A python package to simplify the usage of feature store using Teradata Vantage ...

Project description

tdfs4ds : A Feature Store Library for Data Scientists working with Clearscape Analytics

The tdfs library is a Python package designed for managing and utilizing Feature Stores in a Teradata Database. With a set of easy-to-use functions, tdfs enables the efficient creation, registration, and storage of features.

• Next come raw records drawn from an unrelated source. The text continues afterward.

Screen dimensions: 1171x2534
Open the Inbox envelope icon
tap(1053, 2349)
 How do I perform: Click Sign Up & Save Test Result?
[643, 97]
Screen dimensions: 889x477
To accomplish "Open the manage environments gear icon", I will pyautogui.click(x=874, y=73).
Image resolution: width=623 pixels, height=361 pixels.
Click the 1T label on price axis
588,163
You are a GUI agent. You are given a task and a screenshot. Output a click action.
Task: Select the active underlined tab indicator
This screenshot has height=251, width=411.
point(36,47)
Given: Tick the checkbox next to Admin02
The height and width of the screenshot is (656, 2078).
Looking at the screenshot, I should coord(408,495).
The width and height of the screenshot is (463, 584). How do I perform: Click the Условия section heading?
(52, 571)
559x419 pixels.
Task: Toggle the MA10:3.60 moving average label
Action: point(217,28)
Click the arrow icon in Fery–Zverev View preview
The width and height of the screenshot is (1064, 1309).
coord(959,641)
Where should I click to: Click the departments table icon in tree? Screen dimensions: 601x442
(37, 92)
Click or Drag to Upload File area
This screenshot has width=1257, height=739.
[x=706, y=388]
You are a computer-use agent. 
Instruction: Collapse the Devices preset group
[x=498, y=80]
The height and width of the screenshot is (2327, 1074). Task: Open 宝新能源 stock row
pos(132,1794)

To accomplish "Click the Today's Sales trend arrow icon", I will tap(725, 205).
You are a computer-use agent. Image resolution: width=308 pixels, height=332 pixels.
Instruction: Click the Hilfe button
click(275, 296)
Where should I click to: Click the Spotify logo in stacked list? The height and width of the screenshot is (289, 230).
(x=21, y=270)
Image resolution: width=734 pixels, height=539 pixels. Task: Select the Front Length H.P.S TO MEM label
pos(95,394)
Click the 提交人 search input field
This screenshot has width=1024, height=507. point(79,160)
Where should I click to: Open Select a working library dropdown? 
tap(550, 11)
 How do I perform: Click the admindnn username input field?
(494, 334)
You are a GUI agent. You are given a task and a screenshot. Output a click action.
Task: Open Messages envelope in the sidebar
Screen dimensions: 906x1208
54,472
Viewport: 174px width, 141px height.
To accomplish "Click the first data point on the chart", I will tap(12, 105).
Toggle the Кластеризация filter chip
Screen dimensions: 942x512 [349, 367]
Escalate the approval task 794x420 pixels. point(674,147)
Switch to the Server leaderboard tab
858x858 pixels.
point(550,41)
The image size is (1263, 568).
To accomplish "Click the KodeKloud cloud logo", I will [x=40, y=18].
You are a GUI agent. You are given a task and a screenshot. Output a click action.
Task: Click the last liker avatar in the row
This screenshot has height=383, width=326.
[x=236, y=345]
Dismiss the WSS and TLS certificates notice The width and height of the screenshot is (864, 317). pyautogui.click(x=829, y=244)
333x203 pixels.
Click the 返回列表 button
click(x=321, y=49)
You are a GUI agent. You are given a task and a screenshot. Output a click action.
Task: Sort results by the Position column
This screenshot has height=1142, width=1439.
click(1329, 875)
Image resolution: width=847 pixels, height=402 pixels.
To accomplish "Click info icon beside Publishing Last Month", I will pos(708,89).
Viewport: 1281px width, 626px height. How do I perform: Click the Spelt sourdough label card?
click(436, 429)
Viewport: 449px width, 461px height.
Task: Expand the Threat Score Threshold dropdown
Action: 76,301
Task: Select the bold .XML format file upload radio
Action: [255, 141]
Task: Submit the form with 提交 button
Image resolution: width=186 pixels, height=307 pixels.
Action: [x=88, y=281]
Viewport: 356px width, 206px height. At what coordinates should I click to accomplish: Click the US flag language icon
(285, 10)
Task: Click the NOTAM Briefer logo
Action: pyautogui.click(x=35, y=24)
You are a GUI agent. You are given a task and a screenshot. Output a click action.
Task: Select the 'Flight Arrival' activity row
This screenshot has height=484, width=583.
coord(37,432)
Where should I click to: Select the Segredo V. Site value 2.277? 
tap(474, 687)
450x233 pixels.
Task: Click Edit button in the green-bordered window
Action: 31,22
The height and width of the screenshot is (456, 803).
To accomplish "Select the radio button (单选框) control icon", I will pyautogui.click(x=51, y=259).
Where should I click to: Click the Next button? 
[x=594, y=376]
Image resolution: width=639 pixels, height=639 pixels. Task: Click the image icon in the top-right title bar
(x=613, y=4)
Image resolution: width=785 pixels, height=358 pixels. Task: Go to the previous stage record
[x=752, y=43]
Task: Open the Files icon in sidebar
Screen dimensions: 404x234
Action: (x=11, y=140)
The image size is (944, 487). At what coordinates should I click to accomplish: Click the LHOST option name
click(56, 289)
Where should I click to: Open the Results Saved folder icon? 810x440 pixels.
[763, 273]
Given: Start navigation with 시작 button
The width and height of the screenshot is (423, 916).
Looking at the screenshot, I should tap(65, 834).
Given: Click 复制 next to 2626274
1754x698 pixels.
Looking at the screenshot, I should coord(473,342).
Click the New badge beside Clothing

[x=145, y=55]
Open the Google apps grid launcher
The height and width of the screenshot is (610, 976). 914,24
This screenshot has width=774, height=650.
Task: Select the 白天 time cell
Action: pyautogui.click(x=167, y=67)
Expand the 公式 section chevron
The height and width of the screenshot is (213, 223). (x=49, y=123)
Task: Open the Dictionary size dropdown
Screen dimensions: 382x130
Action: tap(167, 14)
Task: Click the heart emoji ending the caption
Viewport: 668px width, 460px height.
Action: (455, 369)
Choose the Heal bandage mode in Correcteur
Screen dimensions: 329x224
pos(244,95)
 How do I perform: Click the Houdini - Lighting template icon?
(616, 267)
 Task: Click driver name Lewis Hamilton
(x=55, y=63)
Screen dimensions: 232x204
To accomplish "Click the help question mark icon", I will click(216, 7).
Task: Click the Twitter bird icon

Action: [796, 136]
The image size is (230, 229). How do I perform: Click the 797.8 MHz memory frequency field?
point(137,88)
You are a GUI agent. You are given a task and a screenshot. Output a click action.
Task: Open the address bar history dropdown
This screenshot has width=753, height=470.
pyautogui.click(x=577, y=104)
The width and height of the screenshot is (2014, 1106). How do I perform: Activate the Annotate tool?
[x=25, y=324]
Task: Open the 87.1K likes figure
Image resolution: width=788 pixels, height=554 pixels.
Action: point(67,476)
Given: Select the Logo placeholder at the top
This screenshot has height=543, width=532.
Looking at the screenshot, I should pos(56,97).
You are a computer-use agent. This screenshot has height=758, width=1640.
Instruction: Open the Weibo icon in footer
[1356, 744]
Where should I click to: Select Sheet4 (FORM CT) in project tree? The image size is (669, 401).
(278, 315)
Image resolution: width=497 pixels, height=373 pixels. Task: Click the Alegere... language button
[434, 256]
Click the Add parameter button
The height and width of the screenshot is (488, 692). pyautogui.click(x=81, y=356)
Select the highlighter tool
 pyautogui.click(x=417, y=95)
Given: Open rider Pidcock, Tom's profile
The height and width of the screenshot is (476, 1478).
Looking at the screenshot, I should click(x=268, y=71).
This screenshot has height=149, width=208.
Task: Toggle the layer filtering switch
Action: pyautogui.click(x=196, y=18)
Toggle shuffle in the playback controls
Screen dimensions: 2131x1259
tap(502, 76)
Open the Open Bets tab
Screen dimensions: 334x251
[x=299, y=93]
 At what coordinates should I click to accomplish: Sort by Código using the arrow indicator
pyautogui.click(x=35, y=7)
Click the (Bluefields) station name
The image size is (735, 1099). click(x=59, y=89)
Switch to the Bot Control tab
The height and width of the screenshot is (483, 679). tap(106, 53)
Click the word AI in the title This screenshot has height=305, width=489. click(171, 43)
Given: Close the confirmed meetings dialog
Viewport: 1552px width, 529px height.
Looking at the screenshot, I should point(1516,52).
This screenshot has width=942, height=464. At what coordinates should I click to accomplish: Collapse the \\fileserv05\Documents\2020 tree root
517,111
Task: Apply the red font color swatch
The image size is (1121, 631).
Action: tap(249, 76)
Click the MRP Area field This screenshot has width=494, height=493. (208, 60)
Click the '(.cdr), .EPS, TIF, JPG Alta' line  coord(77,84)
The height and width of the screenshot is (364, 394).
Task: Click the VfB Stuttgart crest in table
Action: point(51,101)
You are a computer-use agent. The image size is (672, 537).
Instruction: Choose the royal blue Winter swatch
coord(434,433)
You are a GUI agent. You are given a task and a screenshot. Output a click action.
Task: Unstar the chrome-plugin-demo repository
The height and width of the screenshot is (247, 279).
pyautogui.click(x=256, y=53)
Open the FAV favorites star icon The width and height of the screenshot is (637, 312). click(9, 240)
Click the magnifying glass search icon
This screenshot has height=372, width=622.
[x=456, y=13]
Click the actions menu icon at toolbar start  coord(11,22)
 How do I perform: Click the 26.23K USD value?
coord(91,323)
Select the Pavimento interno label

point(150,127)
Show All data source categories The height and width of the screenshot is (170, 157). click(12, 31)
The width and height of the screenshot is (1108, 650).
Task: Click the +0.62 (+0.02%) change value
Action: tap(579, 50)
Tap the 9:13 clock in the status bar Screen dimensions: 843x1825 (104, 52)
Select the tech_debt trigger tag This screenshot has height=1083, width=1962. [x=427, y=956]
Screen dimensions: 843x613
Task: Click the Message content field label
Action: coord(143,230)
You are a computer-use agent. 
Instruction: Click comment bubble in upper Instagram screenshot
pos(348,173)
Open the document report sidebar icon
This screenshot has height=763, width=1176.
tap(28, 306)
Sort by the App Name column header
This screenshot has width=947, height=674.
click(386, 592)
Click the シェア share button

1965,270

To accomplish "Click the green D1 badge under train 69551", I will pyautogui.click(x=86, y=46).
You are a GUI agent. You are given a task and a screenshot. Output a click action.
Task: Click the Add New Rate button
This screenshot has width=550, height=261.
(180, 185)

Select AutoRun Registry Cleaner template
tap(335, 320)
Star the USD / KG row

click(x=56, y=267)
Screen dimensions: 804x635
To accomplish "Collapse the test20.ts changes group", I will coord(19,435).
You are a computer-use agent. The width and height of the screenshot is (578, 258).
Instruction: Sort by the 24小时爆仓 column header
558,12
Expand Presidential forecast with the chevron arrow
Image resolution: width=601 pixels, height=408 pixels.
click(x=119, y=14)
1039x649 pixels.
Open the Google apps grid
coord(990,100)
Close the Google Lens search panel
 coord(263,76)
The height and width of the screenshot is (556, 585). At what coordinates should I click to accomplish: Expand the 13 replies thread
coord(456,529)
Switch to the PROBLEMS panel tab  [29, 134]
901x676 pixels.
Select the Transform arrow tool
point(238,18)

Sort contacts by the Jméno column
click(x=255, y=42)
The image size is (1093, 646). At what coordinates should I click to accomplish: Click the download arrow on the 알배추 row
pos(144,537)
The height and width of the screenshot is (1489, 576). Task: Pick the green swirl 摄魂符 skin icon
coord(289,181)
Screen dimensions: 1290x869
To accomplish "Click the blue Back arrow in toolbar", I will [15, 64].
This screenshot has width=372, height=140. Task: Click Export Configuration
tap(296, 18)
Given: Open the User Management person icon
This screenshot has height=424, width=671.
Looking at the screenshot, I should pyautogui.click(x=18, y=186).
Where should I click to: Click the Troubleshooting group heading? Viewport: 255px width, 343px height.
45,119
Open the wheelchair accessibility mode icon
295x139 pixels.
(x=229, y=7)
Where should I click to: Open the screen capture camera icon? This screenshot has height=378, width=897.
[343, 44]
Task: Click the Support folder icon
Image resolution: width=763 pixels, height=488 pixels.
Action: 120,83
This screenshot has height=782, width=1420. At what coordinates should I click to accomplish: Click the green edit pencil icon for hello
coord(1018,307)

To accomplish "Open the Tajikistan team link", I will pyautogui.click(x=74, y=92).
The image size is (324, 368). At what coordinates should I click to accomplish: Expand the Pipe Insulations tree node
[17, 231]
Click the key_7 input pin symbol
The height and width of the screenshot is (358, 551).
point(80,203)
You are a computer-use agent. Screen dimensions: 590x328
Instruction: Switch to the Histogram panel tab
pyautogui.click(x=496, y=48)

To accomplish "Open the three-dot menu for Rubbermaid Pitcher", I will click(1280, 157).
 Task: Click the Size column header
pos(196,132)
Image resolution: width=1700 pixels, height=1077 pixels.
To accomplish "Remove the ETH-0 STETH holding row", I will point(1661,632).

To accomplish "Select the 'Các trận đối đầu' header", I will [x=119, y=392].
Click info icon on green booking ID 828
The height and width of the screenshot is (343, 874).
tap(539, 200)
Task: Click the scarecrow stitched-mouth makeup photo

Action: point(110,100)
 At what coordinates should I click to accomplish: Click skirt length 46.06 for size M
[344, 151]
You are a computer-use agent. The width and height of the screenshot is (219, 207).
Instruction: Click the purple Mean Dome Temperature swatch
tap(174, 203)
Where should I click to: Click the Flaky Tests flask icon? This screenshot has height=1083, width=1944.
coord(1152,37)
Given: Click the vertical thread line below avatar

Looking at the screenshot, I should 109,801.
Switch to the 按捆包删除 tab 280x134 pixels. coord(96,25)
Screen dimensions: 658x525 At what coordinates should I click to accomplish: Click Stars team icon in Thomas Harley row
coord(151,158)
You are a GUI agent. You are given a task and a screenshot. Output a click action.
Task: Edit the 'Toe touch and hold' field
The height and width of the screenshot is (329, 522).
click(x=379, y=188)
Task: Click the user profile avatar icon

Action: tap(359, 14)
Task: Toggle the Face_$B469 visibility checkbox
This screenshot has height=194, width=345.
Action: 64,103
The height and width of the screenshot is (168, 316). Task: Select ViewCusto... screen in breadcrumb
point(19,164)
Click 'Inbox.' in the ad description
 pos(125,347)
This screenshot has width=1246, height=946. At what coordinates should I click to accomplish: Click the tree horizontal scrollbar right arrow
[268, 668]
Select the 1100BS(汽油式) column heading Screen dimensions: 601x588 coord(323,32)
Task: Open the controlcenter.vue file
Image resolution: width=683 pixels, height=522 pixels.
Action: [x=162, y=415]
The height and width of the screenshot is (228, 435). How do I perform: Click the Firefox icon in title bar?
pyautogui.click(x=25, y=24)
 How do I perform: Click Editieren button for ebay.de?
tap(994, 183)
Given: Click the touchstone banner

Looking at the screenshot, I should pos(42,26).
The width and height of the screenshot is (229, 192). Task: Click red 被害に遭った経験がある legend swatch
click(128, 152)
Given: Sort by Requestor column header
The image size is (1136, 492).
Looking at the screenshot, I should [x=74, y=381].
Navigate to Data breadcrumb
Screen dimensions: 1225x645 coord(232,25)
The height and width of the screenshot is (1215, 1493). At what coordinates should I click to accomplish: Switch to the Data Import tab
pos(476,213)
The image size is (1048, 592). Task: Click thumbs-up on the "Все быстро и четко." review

It also simplifies the process of preparing feature data for ingestion, building datasets for data analysis, and obtaining already existing features.

Getting Started

Install the tdfs package via pip:

pip install tdfs4ds

To utilize the functionality of the tdfs4ds package, import it in your Python script:

import tdfs4ds

Key Methods in tdfs Package

The tdfs4ds package includes the following key methods:

  • feature_store_catalog_creation(schema, if_exists='replace', table_name='FS_FEATURE_CATALOG'): Creates a feature store catalog table in the Teradata database.

  • get_feature_store_table_name(entity_id, feature_type): Generates table and view names for a feature store table based on the provided entity ID and feature type.

  • feature_store_table_creation(entity_id, feature_type, schema, if_exists='replace', feature_catalog_name='FS_FEATURE_CATALOG'): Creates a feature store table and a corresponding view in a Teradata database schema.

  • register_features(entity_id, feature_names_types, schema, feature_catalog_name='FS_FEATURE_CATALOG'): Registers features in the feature catalog table of a Teradata database.

  • prepare_feature_ingestion(df, entity_id, feature_names, feature_version_default='dev.0.0', feature_versions=None, **kwargs): Prepares feature data for ingestion into the feature store.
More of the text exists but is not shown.